By TONY GEE
The Northland Regional Council is warning people not to swim or use water in Lake Omapere, north of Kaikohe.
Its public health warning, issued after advice from Northland Health, also applies to the lake's Utakura River outlet.
Regional council monitoring manager Tony Phipps said warm and calm weather this month
had increased the amount of potentially toxic blue green algae in the 1200ha lake.
The entire lake is dominated by blue-green algae, giving it a bright green, soupy appearance and a bad smell.
Mr Phipps said the lake's algae-rich water was flowing into and contaminating the upper reaches of the Utakura River.
The lake and river water was unfit for human and stock consumption, and people should avoid coming into contact with it.
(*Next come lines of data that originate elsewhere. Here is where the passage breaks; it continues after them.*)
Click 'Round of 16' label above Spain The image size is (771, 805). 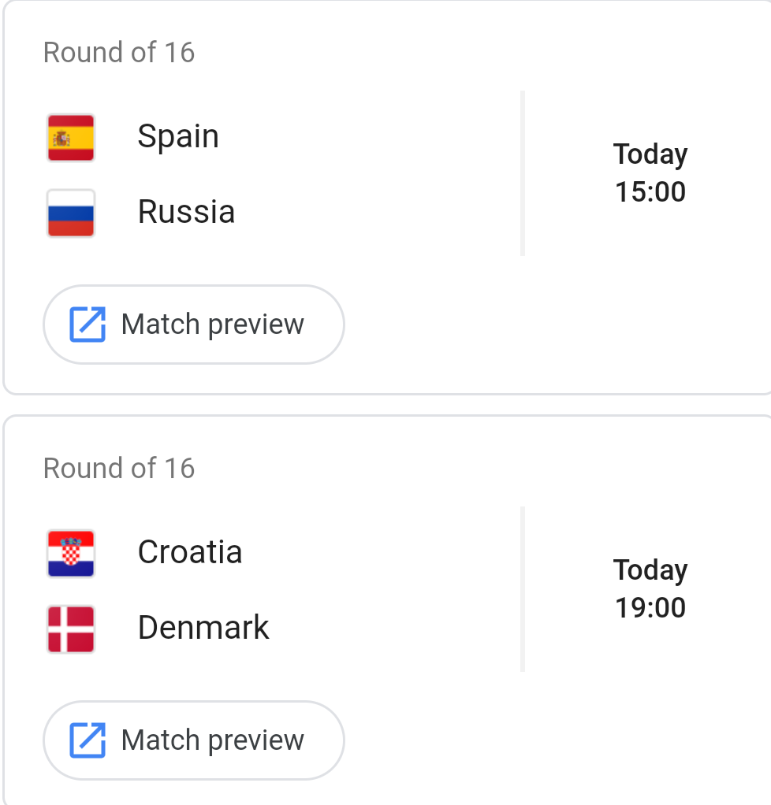pyautogui.click(x=119, y=53)
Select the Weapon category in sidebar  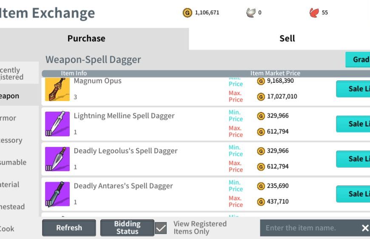[10, 96]
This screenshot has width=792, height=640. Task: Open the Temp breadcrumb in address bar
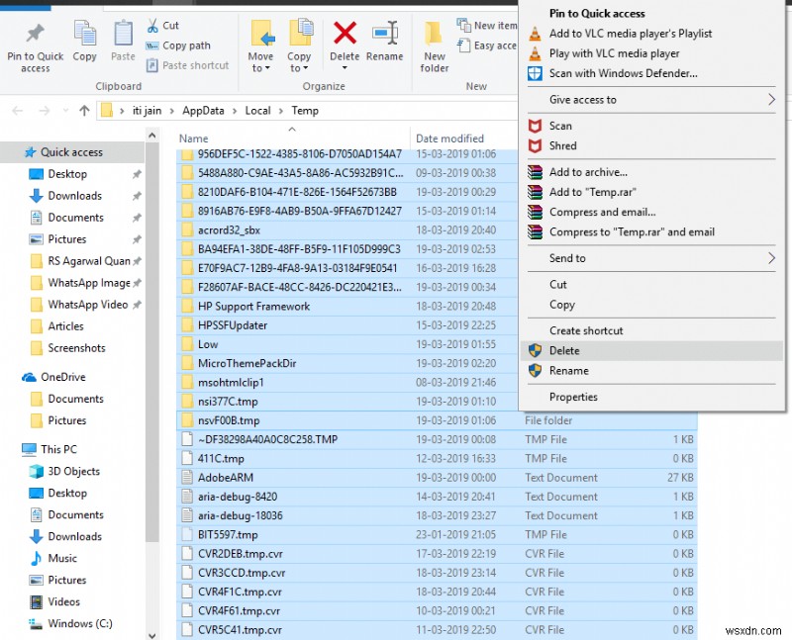304,110
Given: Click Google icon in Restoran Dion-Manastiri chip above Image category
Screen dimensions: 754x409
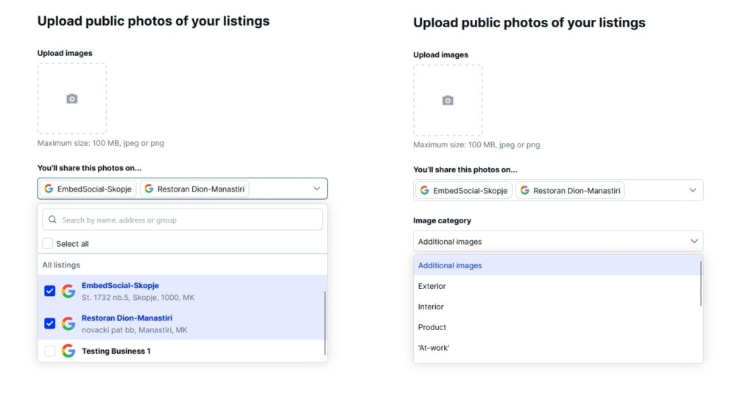Looking at the screenshot, I should coord(524,190).
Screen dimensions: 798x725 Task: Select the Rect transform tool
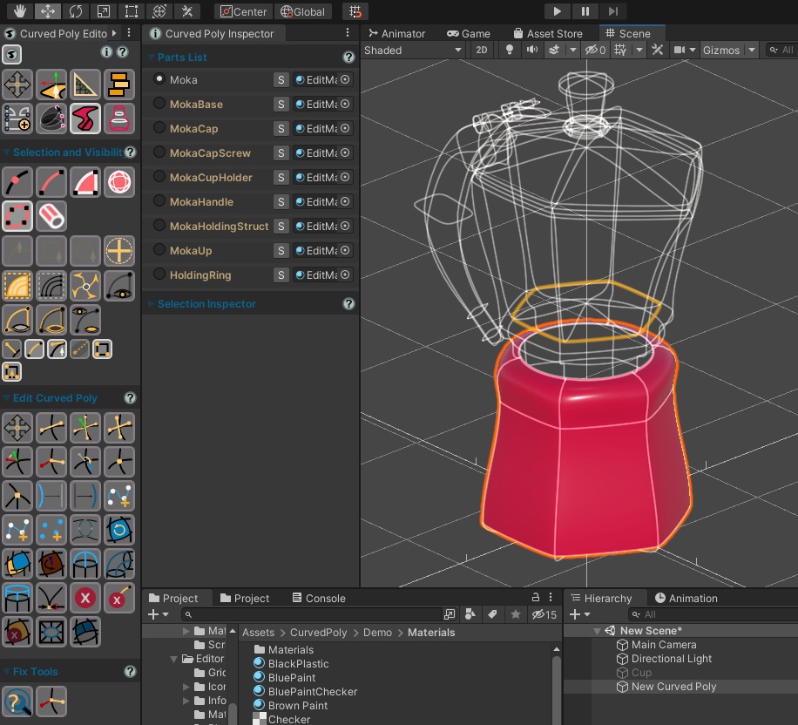[x=131, y=11]
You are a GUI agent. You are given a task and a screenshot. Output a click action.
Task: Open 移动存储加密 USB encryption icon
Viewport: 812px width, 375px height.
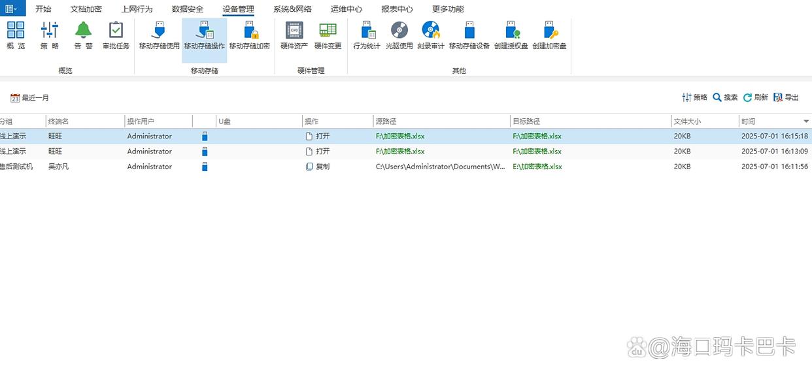pyautogui.click(x=249, y=35)
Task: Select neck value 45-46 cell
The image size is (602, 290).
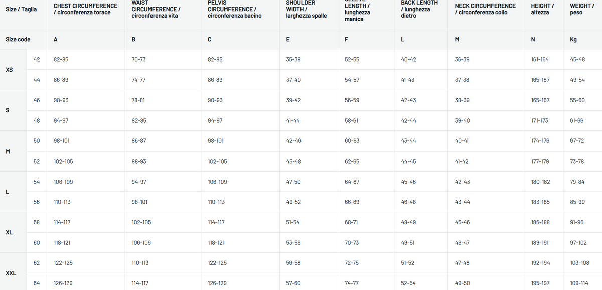Action: tap(462, 222)
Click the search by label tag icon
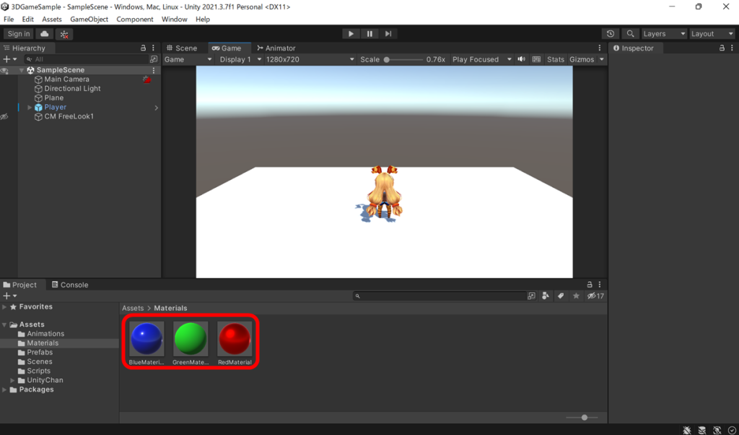 point(561,296)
Among possible health effects from the water were gastrointestinal illnesses and skin irritations.
Algal blooms of varying size were expected to continue in the lake until temperatures started to fall with the onset of autumn, Mr Phipps said.
Meanwhile, $135,000 from the Environment Ministry's Sustainable Management Fund is to go towards a $300,000 joint regional council-Lake Omapere Trust project that aims to restore the lake to good health.
Lake trustees and the council will use the money for a two-year lake restoration and management plan.
The work will include development of an aquatic weed management programme for pest plants such as oxygen weed, improving the lake's indigenous flora and fauna - native plants and freshwater mussels - and water quality monitoring.
Individual farm environment plans may be developed with local landowners to try to minimise farm nutrient run-off into the lake.
Lake Omapere has had algae and weed problems for 20 years.
In September, 2000, it contained about 5500 tonnes of oxygen weed which smothered the entire lake bed.
Weed levels were drastically reduced after more than 40,000 weed-eating grass carp were released into the lake, and surface algal blooms blocked life-giving sunlight needed by the deeper oxygen weed to survive.
Mr Phipps said Lake Omapere's algal contamination was part of a continuing problem affecting many other similar lakes around the country.